§ Goal: Retype, unchanged, the part of the records that opens with the line containing "Where should I" and closes with the line containing "[1071, 144]", including both of those lines.

# Start of Records shown

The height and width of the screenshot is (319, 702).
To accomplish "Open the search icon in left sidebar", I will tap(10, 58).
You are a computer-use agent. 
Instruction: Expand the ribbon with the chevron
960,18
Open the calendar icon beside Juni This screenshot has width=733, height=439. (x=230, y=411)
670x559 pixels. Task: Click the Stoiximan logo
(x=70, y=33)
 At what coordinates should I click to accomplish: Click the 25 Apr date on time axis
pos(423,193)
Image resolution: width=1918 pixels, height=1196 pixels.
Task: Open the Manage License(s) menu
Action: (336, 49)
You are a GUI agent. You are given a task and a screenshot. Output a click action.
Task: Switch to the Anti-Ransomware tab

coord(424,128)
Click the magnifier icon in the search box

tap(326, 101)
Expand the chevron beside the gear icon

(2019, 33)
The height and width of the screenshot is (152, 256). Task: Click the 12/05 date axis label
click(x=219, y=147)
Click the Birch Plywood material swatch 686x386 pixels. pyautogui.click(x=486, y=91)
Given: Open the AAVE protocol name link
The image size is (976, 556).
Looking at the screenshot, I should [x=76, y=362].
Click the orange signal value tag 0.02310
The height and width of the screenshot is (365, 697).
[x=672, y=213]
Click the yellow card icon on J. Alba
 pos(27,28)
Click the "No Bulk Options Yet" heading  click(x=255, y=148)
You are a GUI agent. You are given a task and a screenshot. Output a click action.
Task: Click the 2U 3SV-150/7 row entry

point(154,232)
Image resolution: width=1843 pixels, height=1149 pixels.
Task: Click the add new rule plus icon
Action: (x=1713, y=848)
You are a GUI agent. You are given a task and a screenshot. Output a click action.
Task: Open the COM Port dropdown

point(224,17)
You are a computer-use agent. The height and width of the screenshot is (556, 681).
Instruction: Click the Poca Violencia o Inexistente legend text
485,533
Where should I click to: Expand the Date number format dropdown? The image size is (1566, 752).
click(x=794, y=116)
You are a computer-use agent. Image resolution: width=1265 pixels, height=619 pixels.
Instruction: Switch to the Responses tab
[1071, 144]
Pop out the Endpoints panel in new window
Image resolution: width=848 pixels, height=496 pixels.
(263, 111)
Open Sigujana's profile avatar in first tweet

# End of Records shown

§ Finished exercise:
Where should I click to: Expand the Date number format dropdown? The image size is (1566, 752).
click(x=794, y=116)
You are a computer-use agent. Image resolution: width=1265 pixels, height=619 pixels.
Instruction: Switch to the Responses tab
[1071, 144]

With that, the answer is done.